ORLANDO – Having a cytopathologist on hand during an ultrasound-guided biopsy of the pancreas can increase the likelihood of getting it right on the first try, according to results from a randomized controlled trial reported at the annual Digestive Disease Week.

Among 131 patients at three clinical centers who underwent endoscopic ultrasound-guided fine-needle aspiration (EUS-FNA) of pancreatic masses, those randomized to procedures with on-site cytopathology (CyP+) had a significantly higher proportion of biopsies deemed suspicious or malignant than did those randomized to biopsies with no cytopathologist immediately at hand.

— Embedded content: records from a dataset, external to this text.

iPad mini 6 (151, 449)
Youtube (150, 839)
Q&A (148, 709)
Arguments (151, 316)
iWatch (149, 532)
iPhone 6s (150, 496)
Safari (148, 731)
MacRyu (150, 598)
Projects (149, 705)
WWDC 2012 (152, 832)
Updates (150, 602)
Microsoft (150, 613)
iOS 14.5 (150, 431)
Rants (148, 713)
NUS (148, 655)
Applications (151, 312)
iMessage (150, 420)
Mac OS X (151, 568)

Patients with on-site cytopathology also were significantly more likely to have adequate specimens taken, and to require fewer EUS-FNA passes per procedure, reported Dr. Sachin Wani, of the University of Colorado Anschutz Medical Center in Aurora, and his colleagues.

Biopsies performed with cytopathologists present took about 4 minutes longer to perform, however.

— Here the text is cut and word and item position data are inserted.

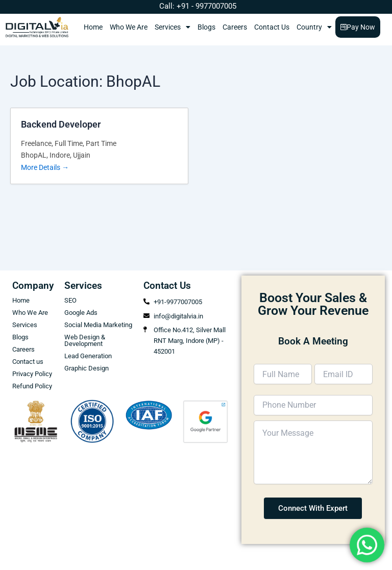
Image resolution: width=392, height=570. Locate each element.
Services (173, 27)
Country (314, 27)
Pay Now (358, 27)
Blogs (206, 27)
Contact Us (272, 27)
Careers (235, 27)
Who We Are (129, 27)
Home (93, 27)
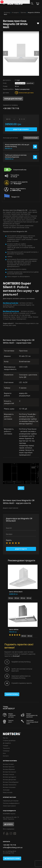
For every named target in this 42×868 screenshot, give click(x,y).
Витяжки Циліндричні (9, 777)
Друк (21, 488)
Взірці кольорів (7, 792)
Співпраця (6, 751)
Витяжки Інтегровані (9, 787)
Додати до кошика (21, 129)
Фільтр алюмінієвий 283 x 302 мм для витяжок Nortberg (17, 145)
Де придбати (7, 743)
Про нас (5, 738)
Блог (4, 753)
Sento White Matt (16, 592)
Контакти (6, 756)
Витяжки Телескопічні (9, 784)
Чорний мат (30, 83)
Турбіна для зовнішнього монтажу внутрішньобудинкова (16, 156)
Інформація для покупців (10, 801)
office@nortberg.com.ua (13, 847)
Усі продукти (15, 12)
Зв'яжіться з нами (12, 859)
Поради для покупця (13, 99)
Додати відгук (21, 549)
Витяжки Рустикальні (9, 772)
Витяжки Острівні (8, 764)
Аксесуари (6, 790)
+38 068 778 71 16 (11, 108)
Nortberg (7, 12)
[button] (5, 53)
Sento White (14, 629)
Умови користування (9, 806)
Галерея (5, 745)
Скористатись (12, 694)
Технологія (6, 748)
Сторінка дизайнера (9, 740)
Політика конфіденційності (11, 803)
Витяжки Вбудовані (9, 769)
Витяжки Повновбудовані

Investigators in three tertiary care centers in Missouri and Colorado randomly assigned patients with pancreatic masses to undergo EUS-FNA with cytopathology on-site, with the number of needle passes determined by the judgment of the adequacy of the sample by the pathologist (maximum of 10) or the same procedure with 7 passes, with cytopathology performed later.

At each center, all final pathology slides were reviewed by cytopathologists using standard criteria for both cytologic characteristics and final cytologic diagnosis.

Cytologic criteria include adequacy of the sample, amount of blood, cellularity, and contamination. The final diagnosis categories were benign, atypical, suspicious, malignant, or inadequate.

Although more patients in the CyP+ group were diagnosed with a malignancy (80.3% vs. 67.7%), this difference was not significant. However, when samples deemed to be suspicious were included, on-site cytopathologists identified significantly more samples than pathologists who examined samples after the fact (87.9% vs. 70.8%; P = .01).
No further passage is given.